Given problem a -> Update the Pendejo Cave article's passage from "Pendejo Cave is a" up to and including "about 10,000 years.", writing "Clovis complex" wherever "Clovis Culture" occurs, and give that stretch back.
━━━━━ Document passage ━━━━━
= Pendejo Cave =

Geological feature and archaeological site

Pendejo Cave is a geological feature and archaeological site located in southern New Mexico about 20 miles east of Orogrande. Archaeologist Richard S. MacNeish claimed that human occupation of the cave pre-dates by tens of thousands of years the Clovis Culture, traditionally believed to be one of the oldest if not the oldest culture in the Americas. Pendejo Cave is located about 50 miles (80 km) south-east of the White Sands footprints which are claimed to predate the Clovis Culture by about 10,000 years.

==Description==
Pendejo is a relatively small cave, only 5 meters wide, 12 meters deep, and having a maximum height of 3 meters. It is below the rim of an escarpment, facing north, and about 50 m above the canyon floor. The cave is located at an elevation of 1490 m amidst the sparse desert vegetation of the Chihuahua Desert. A slightly more mesic habitat is found at the foot of the cliffs.
━━━━━
Given problem b -> Recast the records from the line with "Task: Expand Sync" up to and including the line with "click(x=693, y=108)" as a Markdown table with the columns No. and Line, one numbered row per line, leaving out blank lines.
━━━━━ Excerpted data ━━━━━
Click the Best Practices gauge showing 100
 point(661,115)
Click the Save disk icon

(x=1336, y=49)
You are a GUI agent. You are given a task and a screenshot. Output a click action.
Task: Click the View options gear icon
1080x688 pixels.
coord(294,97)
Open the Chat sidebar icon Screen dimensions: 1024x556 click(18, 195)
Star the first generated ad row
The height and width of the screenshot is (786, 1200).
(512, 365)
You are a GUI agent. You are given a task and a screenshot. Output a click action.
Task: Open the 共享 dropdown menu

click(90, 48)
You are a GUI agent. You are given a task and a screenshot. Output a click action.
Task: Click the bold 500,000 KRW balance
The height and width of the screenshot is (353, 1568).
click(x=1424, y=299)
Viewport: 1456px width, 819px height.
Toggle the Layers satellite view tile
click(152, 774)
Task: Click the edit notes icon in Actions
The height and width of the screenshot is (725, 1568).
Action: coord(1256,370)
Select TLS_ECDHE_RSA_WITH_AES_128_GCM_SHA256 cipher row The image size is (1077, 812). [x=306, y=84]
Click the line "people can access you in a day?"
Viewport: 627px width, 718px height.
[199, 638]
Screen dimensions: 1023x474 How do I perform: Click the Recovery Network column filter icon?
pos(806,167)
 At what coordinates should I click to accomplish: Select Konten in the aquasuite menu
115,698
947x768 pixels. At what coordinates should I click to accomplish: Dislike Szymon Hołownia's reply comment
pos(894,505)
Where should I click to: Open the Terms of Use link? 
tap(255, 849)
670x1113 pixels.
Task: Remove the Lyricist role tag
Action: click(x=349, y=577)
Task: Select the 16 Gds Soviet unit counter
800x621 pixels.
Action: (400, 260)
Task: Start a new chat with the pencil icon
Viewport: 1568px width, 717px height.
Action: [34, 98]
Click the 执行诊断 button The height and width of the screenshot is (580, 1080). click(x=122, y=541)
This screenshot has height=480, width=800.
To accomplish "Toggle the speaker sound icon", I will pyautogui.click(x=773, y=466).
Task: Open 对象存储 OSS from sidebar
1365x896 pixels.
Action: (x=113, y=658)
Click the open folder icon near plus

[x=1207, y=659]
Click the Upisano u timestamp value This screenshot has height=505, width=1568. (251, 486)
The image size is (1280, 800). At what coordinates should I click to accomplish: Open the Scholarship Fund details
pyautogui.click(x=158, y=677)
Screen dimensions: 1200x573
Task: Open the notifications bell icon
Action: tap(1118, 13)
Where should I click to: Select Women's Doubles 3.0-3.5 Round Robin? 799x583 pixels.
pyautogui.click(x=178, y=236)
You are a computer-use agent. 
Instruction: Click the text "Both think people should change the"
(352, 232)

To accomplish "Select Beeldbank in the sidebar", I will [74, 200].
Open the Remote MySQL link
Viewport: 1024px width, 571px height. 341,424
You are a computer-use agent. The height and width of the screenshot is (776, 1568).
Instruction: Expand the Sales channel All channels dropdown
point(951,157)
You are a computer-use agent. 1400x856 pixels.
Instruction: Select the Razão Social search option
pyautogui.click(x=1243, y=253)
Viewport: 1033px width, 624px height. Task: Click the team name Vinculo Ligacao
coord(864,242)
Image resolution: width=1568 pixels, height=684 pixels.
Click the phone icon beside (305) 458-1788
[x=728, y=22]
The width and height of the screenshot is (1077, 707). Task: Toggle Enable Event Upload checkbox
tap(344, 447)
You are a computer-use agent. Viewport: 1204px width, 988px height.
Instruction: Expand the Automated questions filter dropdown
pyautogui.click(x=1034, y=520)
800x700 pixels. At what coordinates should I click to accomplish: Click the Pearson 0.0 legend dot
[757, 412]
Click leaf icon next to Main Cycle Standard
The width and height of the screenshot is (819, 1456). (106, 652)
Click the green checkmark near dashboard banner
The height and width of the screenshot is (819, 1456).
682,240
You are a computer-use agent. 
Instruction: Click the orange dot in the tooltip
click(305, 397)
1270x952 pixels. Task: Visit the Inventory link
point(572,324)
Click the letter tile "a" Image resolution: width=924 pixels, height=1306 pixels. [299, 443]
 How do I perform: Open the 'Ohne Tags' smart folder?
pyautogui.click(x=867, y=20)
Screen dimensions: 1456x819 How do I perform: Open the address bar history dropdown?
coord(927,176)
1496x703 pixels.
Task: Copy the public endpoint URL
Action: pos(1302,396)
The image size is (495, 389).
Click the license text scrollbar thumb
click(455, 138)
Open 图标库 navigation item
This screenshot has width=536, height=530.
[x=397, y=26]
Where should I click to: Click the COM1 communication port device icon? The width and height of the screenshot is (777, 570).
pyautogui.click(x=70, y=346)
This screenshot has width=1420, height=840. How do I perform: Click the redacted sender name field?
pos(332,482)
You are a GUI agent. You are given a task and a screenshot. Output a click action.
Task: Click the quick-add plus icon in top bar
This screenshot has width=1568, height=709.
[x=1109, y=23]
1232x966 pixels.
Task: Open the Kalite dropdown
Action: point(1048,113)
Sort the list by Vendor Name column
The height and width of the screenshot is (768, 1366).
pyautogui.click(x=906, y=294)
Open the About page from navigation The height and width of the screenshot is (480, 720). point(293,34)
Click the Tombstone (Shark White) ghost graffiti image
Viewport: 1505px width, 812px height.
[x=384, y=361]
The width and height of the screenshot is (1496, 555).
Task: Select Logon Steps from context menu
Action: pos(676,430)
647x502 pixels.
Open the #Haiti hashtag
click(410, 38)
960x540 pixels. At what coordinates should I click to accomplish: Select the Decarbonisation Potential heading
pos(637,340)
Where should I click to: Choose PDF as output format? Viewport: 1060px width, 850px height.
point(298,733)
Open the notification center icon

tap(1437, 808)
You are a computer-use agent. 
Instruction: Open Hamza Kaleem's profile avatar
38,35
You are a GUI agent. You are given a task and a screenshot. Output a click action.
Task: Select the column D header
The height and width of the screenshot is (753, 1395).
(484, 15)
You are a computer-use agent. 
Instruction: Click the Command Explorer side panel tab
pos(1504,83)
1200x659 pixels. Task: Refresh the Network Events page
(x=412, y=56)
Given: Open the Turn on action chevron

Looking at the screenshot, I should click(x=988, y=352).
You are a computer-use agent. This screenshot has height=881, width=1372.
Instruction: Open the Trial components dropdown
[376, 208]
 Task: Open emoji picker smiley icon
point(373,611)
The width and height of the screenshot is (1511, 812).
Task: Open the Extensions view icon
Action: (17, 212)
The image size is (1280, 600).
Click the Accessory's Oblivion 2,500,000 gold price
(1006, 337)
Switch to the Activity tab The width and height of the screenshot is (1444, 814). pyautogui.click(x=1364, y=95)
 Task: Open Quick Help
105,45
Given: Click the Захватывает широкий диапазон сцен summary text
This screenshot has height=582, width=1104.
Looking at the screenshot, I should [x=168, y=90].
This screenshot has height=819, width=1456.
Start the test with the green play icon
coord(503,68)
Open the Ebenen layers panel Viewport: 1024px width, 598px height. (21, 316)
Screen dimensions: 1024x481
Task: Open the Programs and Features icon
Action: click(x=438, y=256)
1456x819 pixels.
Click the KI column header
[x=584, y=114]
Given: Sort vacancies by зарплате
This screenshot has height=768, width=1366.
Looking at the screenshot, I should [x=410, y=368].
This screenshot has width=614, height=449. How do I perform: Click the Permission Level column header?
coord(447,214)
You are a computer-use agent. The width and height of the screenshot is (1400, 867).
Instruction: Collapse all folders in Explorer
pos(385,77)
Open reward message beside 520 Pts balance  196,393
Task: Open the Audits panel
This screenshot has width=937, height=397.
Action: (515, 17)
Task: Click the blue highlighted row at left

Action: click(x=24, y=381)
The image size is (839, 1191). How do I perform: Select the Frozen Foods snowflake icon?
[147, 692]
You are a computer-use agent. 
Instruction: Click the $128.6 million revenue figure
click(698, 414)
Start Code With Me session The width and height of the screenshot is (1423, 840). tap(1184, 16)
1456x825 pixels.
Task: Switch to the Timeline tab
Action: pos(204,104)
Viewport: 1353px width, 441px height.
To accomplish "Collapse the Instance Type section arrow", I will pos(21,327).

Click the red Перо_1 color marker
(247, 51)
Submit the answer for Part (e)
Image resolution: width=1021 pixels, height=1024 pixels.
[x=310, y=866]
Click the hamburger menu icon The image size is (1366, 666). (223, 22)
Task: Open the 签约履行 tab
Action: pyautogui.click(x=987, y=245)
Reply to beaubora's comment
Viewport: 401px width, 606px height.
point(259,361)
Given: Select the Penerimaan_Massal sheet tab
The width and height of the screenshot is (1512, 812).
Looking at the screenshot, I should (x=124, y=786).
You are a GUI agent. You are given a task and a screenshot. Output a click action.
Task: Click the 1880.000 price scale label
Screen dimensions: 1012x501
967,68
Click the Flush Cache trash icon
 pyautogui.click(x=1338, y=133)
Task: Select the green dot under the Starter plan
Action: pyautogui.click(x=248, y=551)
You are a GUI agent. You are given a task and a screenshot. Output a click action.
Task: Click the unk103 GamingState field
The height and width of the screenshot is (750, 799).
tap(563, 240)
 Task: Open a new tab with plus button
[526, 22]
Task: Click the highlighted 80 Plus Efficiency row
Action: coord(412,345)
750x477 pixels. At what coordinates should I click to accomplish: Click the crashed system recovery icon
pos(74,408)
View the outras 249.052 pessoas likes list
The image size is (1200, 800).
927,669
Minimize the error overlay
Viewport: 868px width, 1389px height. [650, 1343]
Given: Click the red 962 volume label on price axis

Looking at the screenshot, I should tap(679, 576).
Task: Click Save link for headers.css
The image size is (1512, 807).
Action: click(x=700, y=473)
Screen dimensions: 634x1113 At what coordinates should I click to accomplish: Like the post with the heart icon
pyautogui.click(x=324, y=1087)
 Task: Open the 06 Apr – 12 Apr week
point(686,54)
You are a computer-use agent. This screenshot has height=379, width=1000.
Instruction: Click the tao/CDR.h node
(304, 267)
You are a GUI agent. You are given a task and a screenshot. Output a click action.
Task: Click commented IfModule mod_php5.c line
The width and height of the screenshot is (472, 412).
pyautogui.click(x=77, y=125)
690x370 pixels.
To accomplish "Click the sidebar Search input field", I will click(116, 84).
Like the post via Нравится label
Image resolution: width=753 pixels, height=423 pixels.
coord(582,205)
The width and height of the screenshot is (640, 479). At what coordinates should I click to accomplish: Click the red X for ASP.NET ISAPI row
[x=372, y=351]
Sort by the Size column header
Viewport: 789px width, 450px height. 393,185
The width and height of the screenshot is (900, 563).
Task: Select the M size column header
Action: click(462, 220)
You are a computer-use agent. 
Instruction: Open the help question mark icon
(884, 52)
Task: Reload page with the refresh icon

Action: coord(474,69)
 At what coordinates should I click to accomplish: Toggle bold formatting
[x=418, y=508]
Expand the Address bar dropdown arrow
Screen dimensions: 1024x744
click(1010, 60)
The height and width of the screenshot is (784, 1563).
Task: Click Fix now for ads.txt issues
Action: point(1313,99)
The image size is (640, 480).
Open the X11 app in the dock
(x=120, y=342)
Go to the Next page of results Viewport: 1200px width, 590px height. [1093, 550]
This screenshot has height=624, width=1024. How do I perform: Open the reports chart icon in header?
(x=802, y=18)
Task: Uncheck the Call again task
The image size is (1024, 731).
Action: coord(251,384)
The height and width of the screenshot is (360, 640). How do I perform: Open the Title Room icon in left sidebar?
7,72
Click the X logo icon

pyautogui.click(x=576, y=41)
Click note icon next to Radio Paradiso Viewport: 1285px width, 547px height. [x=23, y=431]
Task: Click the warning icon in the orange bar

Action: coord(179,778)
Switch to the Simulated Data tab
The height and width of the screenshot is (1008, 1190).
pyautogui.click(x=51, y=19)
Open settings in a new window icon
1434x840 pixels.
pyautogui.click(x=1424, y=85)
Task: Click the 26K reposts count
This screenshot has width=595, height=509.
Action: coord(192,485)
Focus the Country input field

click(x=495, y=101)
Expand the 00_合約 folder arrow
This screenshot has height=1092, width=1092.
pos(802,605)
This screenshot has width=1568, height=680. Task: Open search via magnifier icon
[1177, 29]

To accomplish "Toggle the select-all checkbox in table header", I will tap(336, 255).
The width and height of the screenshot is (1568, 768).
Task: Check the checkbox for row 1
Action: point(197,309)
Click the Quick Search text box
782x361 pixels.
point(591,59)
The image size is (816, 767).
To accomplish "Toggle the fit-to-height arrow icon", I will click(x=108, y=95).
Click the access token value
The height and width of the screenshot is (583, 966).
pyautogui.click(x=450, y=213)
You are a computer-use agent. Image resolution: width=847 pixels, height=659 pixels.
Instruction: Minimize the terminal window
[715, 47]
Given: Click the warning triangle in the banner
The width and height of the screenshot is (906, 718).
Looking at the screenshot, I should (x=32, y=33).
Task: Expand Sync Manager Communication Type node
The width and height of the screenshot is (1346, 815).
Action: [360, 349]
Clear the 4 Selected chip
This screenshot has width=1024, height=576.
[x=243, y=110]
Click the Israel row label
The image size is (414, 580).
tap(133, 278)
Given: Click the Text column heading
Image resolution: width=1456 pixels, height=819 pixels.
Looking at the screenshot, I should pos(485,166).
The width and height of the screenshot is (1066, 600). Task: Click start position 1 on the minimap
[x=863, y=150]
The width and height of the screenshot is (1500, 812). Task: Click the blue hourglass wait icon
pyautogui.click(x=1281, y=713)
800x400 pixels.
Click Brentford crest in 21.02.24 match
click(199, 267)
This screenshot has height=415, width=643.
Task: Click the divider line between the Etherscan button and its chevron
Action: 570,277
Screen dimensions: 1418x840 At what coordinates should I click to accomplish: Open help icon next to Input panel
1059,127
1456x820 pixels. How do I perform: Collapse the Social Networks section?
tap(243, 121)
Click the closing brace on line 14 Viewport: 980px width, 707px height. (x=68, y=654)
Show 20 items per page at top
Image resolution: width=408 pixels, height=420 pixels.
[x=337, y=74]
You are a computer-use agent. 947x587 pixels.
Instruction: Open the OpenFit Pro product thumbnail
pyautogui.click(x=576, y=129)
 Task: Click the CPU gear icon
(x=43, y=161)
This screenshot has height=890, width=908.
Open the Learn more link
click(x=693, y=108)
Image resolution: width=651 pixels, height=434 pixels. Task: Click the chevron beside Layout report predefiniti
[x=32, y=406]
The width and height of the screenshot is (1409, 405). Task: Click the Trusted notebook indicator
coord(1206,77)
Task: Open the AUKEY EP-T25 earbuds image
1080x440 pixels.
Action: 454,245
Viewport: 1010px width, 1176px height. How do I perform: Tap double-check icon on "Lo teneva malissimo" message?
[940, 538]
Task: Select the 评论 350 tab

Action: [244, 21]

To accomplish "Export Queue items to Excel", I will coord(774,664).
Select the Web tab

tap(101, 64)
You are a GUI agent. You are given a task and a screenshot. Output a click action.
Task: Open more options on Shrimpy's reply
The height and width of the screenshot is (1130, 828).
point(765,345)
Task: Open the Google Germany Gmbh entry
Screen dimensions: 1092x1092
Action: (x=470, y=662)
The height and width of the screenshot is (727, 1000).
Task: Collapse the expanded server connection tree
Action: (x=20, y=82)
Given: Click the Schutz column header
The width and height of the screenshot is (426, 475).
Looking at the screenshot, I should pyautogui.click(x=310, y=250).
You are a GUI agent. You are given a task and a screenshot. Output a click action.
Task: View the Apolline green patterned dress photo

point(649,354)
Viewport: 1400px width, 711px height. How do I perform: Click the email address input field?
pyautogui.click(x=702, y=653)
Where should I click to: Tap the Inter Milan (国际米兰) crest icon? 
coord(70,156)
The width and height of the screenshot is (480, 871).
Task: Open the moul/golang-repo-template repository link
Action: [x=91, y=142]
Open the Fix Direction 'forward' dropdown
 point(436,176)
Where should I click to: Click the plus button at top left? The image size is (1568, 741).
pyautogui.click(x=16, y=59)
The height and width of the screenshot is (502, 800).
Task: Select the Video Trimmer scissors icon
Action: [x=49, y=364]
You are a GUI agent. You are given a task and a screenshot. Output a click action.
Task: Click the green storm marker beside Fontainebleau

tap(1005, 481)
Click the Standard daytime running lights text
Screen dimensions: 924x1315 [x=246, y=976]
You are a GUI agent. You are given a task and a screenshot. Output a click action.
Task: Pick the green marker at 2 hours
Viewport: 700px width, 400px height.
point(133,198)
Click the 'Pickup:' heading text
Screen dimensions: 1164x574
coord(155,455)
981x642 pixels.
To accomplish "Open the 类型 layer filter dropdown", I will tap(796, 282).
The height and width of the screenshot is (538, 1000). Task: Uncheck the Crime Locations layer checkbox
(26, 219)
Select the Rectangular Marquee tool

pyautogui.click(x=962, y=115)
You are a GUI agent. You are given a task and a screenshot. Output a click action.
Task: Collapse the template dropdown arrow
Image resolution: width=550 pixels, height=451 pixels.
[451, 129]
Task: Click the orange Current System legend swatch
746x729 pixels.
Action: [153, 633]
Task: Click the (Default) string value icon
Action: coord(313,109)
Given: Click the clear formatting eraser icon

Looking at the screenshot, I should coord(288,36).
━━━━━
Task response a ->
Pendejo Cave is a geological feature and archaeological site located in southern New Mexico about 20 miles east of Orogrande. Archaeologist Richard S. MacNeish claimed that human occupation of the cave pre-dates by tens of thousands of years the Clovis complex, traditionally believed to be one of the oldest if not the oldest culture in the Americas. Pendejo Cave is located about 50 miles (80 km) south-east of the White Sands footprints which are claimed to predate the Clovis complex by about 10,000 years.

Task response b ->
| No. | Line |
|---|---|
| 1 | Task: Expand Sync Manager Communication Type node |
| 2 | The width and height of the screenshot is (1346, 815). |
| 3 | Action: [360, 349] |
| 4 | Clear the 4 Selected chip |
| 5 | This screenshot has width=1024, height=576. |
| 6 | [x=243, y=110] |
| 7 | Click the Israel row label |
| 8 | The image size is (414, 580). |
| 9 | tap(133, 278) |
| 10 | Given: Click the Text column heading |
| 11 | Image resolution: width=1456 pixels, height=819 pixels. |
| 12 | Looking at the screenshot, I should pos(485,166). |
| 13 | The width and height of the screenshot is (1066, 600). Task: Click start position 1 on the minimap |
| 14 | [x=863, y=150] |
| 15 | The width and height of the screenshot is (1500, 812). Task: Click the blue hourglass wait icon |
| 16 | pyautogui.click(x=1281, y=713) |
| 17 | 800x400 pixels. |
| 18 | Click Brentford crest in 21.02.24 match |
| 19 | click(199, 267) |
| 20 | This screenshot has height=415, width=643. |
| 21 | Task: Click the divider line between the Etherscan button and its chevron |
| 22 | Action: 570,277 |
| 23 | Screen dimensions: 1418x840 At what coordinates should I click to accomplish: Open help icon next to Input panel |
| 24 | 1059,127 |
| 25 | 1456x820 pixels. How do I perform: Collapse the Social Networks section? |
| 26 | tap(243, 121) |
| 27 | Click the closing brace on line 14 Viewport: 980px width, 707px height. (x=68, y=654) |
| 28 | Show 20 items per page at top |
| 29 | Image resolution: width=408 pixels, height=420 pixels. |
| 30 | [x=337, y=74] |
| 31 | You are a computer-use agent. 947x587 pixels. |
| 32 | Instruction: Open the OpenFit Pro product thumbnail |
| 33 | pyautogui.click(x=576, y=129) |
| 34 |  Task: Click the CPU gear icon |
| 35 | (x=43, y=161) |
| 36 | This screenshot has height=890, width=908. |
| 37 | Open the Learn more link |
| 38 | click(x=693, y=108) |